Finally, we can also create nested queries. The following query searches for values which match `Brooklyn` but have a last_review in the two days prior.

In [None]:
recent_brooklyn = nyc[(nyc.neighbourhood_group == 'Brooklyn') & 
                      ((nyc.last_review == '2019-08-06') | (nyc.last_review == '2019-08-05'))]

recent_brooklyn.sort_values(by='price', ascending=False)

## *Challenge Question 3 (1 point)*
Using the `nyc` dataframe, conduct a query which retrieves the following:
- Rentals only from the `Queens` neighborhood
- Rentals with either more than 100 reviews or more than 5 reviews per month
- Rentals with a price of less than 200
- Rentals which are the `Entire home/apt` room type

Sort your findings by order of price, starting with the lowest price.

In [None]:
# insert your code here

# Objective 2: Collect descriptive statistics from your dataframe
One of the most handy features of pandas dataframes is that they come with a few built-in methods for conducting descriptive analysis. For example, the `.describe()` method will give summary of statistical measures of a given dataframe.

In [None]:
nyc.describe()

### Describe a column
This is good, but perhaps too much to be useful. Instead, we could choose to apply `.describe()` to a single column. This will give us more manageable information.

In [None]:
nyc.price.describe()

### Calculate the mean price
In addition, dataframes also have functions for calculating specific statistics such as mean, median and mode. To calculate the mean value of a column we can write the line below.

In [None]:
nyc.price.mean()

### Calculate the sum
Alternatively, if we wanted to find the sum of a column (e.g. the total number of reviews) we can use the sum function.

In [None]:
nyc.number_of_reviews.sum()

### Calculate number of unique values
Finally, there are a few other methods which are handy. For instance, the `.nunique()` method will tell use the number of unique values in a dataset.

In [None]:
nyc.host_id.nunique()

## *Challenge Question 4 (1 point)*
Write code that calculates the median price for the property category of `'Entire home/apt'`. 

**Hint**: [This tutorial site](https://www.tutorialspoint.com/python_pandas/python_pandas_descriptive_statistics.htm) has a pretty good summary of dataframe functions.

In [None]:
# insert your code here

## *Challenge Question 5 (0.5 points)*
Write code which finds the neighborhood (*not* neighbourhood_group) with the most listings.
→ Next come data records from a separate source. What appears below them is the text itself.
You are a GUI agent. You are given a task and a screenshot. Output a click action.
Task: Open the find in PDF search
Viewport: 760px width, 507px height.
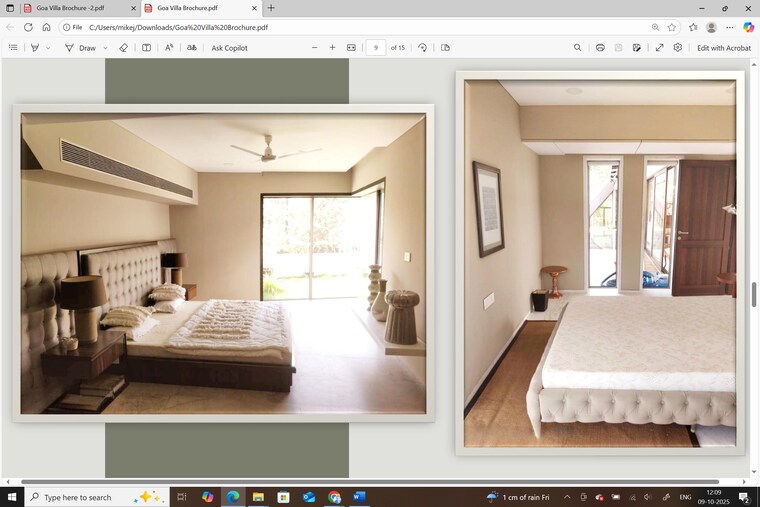(577, 47)
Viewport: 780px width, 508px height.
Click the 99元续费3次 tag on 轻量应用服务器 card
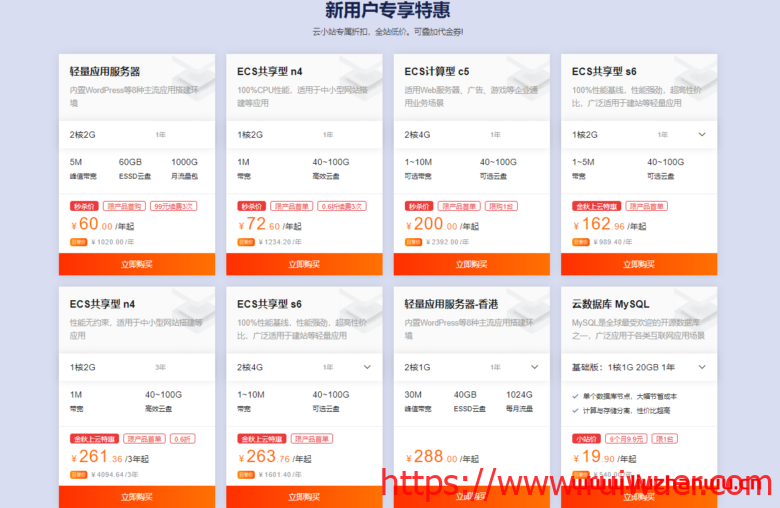[173, 206]
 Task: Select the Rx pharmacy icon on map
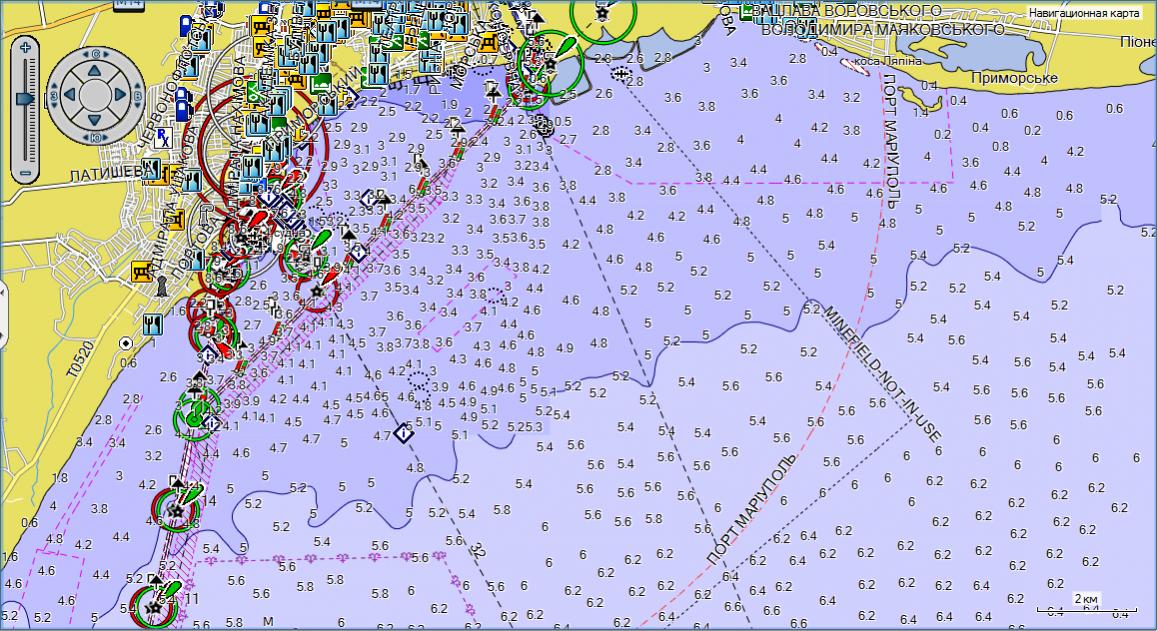pos(162,135)
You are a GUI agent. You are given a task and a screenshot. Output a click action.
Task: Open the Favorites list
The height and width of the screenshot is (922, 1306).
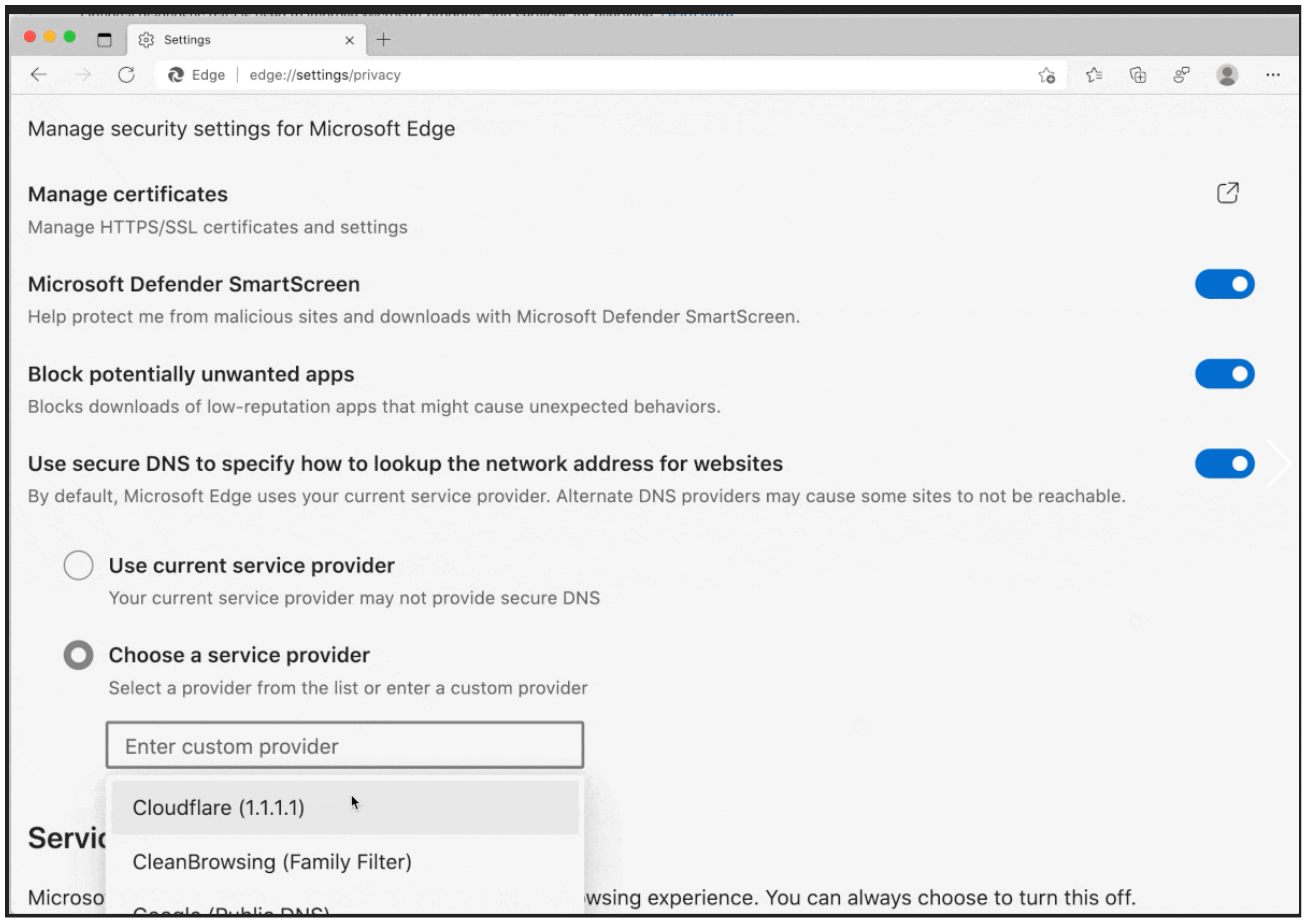pos(1092,74)
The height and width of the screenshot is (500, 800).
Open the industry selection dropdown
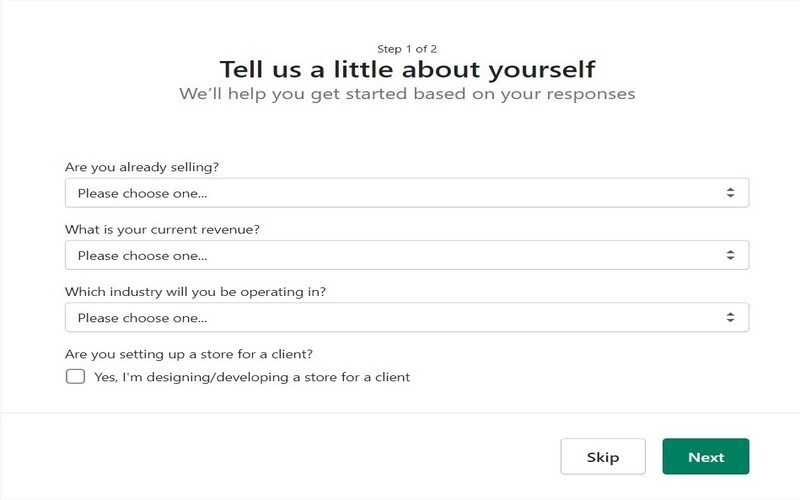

You can probably do this in one line, though if you choose to use a more complex function, you are welcome to do so! 

**Hint:** Consider reviewing the standard descriptive statistics: mean, median and mode

In [None]:
# insert your code here

## *Challenge Question 6 (0.5 points)*
The `availability_365` column represents the number of days in the past year that the property was available to rent through the Airbnb app. Retrieve the number of listings in New York which were available every day of the previous year.

In [None]:
# insert your code here

# Objective 4: Make changes to your dataframe
In addition to being navigable, dataframes are also relatively easy to change. For instance, if we wanted to insert a column, we could use the `.insert()` method. According to the [documentation](https://pandas.pydata.org/pandas-docs/stable/reference/api/pandas.DataFrame.insert.html), this method requires four pieces of information: 
- Where to insert it
- The name of the column
- The value to be inserted
- Whether to allow duplicates

The code below inserts the value "Airbnb" in a column named `dataset`. This would be handy if we acquired our data from more than one source.

In [None]:
nyc.insert(2, "dataset", "Airbnb", True)
nyc

### Deleting data in python
This said, given that our data came from a single source, we have no need for this. To drop a column, we could choose to use the del keyword, which deletes objects stored in python. Note that this keyword is not unique to pandas and can be used for virtually anything in python.

In [None]:
del nyc['dataset']
nyc

### The drop method
The proper way to drop a column in pandas however is to use the `.drop()` method. This method is used to drop rows or columns from a pandas dataframe. For instance, if we wished to drop the first entry we could use the following:

In [None]:
mod_nyc = nyc.drop([0, 1]) # create a new dataframe which has the first two values dropped

mod_nyc.head()

Pandas drops rows by default so we only needed to provide the indexes to make it happen. Alternatively, to drop columns we need to provide a label and an `axis=1` value to tell pandas to search for the column with said label. If we wished to remove the host names (say, in order to better preserve privacy) we could specify the following.

In [None]:
mod_nyc = nyc.drop(labels='host_name', axis=1) # create a new dataframe which has the first two values dropped

mod_nyc.head()

### Entering new columns
We can also add new columns to our dataframe. To create a new column, you can add the column values using a key/value format. The code below creates a new column called `reviews_to_avaliability_ratio` which calculates the number of reviews relative to the listing availability.

In [None]:
nyc['reviews_to_avaliability_ratio'] = nyc['number_of_reviews']/nyc['availability_365']

nyc.head()

## *Challenge Question 7 (1 point)*
One measure which might be interesting in this dataset is the ratio of price to number of reviews. Create a new column called `price_to_review_ratio` which calculates the price divided by the reviews. Once you have added this column, provide code which prints the median value of this number.

In [None]:
# insert your code here